*EXERCISE AIM*. Arrange every line of the listing below as a numbered list, omitting the blank lines.

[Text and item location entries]
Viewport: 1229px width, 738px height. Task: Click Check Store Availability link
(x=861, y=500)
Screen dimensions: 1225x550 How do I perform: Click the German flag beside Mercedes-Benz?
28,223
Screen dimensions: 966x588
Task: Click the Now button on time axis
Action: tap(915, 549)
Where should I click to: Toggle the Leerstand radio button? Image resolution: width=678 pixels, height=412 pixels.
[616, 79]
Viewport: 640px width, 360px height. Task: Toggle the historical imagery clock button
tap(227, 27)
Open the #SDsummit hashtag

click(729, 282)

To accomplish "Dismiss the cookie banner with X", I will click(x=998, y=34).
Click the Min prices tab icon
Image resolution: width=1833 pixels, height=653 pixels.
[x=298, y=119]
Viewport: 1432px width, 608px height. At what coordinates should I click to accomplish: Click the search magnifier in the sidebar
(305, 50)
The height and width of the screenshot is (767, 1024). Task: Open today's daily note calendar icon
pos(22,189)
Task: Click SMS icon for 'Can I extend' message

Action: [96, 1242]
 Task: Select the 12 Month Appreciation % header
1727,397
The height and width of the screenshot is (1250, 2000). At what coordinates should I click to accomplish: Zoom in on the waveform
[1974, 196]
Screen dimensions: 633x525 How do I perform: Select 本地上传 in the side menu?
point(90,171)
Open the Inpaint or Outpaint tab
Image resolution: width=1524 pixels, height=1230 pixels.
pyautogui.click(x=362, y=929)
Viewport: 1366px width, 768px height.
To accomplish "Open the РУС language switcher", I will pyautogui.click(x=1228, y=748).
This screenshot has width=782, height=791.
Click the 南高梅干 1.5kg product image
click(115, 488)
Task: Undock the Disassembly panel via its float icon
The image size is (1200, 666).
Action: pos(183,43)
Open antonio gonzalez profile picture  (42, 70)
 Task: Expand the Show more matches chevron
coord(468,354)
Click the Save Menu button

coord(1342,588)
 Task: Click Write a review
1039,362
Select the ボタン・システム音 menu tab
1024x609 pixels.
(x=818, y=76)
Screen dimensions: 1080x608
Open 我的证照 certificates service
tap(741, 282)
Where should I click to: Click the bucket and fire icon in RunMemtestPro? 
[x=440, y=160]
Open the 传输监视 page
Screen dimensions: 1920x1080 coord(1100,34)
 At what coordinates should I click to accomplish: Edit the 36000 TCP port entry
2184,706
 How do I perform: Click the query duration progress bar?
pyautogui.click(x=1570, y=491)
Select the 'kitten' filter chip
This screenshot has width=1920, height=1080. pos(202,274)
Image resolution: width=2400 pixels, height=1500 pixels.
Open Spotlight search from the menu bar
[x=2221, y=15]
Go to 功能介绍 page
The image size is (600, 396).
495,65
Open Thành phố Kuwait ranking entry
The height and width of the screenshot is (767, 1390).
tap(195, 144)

*SOLUTION TO THIS TASK*.
1. Viewport: 1229px width, 738px height. Task: Click Check Store Availability link
2. (x=861, y=500)
3. Screen dimensions: 1225x550 How do I perform: Click the German flag beside Mercedes-Benz?
4. 28,223
5. Screen dimensions: 966x588
6. Task: Click the Now button on time axis
7. Action: tap(915, 549)
8. Where should I click to: Toggle the Leerstand radio button? Image resolution: width=678 pixels, height=412 pixels.
9. [616, 79]
10. Viewport: 640px width, 360px height. Task: Toggle the historical imagery clock button
11. tap(227, 27)
12. Open the #SDsummit hashtag
13. click(729, 282)
14. To accomplish "Dismiss the cookie banner with X", I will click(x=998, y=34).
15. Click the Min prices tab icon
16. Image resolution: width=1833 pixels, height=653 pixels.
17. [x=298, y=119]
18. Viewport: 1432px width, 608px height. At what coordinates should I click to accomplish: Click the search magnifier in the sidebar
19. (305, 50)
20. The height and width of the screenshot is (767, 1024). Task: Open today's daily note calendar icon
21. pos(22,189)
22. Task: Click SMS icon for 'Can I extend' message
23. Action: [96, 1242]
24.  Task: Select the 12 Month Appreciation % header
25. 1727,397
26. The height and width of the screenshot is (1250, 2000). At what coordinates should I click to accomplish: Zoom in on the waveform
27. [1974, 196]
28. Screen dimensions: 633x525 How do I perform: Select 本地上传 in the side menu?
29. point(90,171)
30. Open the Inpaint or Outpaint tab
31. Image resolution: width=1524 pixels, height=1230 pixels.
32. pyautogui.click(x=362, y=929)
33. Viewport: 1366px width, 768px height.
34. To accomplish "Open the РУС language switcher", I will pyautogui.click(x=1228, y=748).
35. This screenshot has width=782, height=791.
36. Click the 南高梅干 1.5kg product image
37. click(115, 488)
38. Task: Undock the Disassembly panel via its float icon
39. The image size is (1200, 666).
40. Action: pos(183,43)
41. Open antonio gonzalez profile picture  (42, 70)
42.  Task: Expand the Show more matches chevron
43. coord(468,354)
44. Click the Save Menu button
45. coord(1342,588)
46.  Task: Click Write a review
47. 1039,362
48. Select the ボタン・システム音 menu tab
49. 1024x609 pixels.
50. (x=818, y=76)
51. Screen dimensions: 1080x608
52. Open 我的证照 certificates service
53. tap(741, 282)
54. Where should I click to: Click the bucket and fire icon in RunMemtestPro? 
55. [x=440, y=160]
56. Open the 传输监视 page
57. Screen dimensions: 1920x1080 coord(1100,34)
58.  At what coordinates should I click to accomplish: Edit the 36000 TCP port entry
59. 2184,706
60.  How do I perform: Click the query duration progress bar?
61. pyautogui.click(x=1570, y=491)
62. Select the 'kitten' filter chip
63. This screenshot has width=1920, height=1080. pos(202,274)
64. Image resolution: width=2400 pixels, height=1500 pixels.
65. Open Spotlight search from the menu bar
66. [x=2221, y=15]
67. Go to 功能介绍 page
68. The image size is (600, 396).
69. 495,65
70. Open Thành phố Kuwait ranking entry
71. The height and width of the screenshot is (767, 1390).
72. tap(195, 144)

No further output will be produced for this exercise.